Collection entries
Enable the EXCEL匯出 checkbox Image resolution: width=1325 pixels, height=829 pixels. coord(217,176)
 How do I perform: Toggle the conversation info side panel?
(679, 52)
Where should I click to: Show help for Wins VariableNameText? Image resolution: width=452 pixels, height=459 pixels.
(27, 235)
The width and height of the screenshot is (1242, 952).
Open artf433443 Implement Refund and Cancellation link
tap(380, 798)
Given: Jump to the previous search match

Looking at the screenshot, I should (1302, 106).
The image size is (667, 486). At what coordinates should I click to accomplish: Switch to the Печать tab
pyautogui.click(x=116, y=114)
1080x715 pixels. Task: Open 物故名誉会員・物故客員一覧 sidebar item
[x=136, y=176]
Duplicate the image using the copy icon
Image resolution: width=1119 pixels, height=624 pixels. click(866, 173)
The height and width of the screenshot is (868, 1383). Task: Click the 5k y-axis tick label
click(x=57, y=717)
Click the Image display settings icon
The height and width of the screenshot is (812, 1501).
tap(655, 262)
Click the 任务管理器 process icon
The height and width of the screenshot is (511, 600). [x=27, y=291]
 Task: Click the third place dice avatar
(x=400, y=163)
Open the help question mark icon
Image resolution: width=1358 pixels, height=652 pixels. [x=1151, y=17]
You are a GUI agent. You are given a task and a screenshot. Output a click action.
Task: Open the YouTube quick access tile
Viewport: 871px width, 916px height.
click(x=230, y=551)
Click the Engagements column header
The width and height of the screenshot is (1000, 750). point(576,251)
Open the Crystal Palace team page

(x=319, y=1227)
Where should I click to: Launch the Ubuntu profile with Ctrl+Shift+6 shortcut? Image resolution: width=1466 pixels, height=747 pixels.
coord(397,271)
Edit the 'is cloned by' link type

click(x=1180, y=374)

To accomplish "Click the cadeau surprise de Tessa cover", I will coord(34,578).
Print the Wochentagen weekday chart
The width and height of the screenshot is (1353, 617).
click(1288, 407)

Problem description - Lines from the one containing "Where should I click to: Launch" through the end of the entries above must be copied exactly; include both ends and no other lines.

Written response -
Where should I click to: Launch the Ubuntu profile with Ctrl+Shift+6 shortcut? Image resolution: width=1466 pixels, height=747 pixels.
coord(397,271)
Edit the 'is cloned by' link type

click(x=1180, y=374)

To accomplish "Click the cadeau surprise de Tessa cover", I will coord(34,578).
Print the Wochentagen weekday chart
The width and height of the screenshot is (1353, 617).
click(1288, 407)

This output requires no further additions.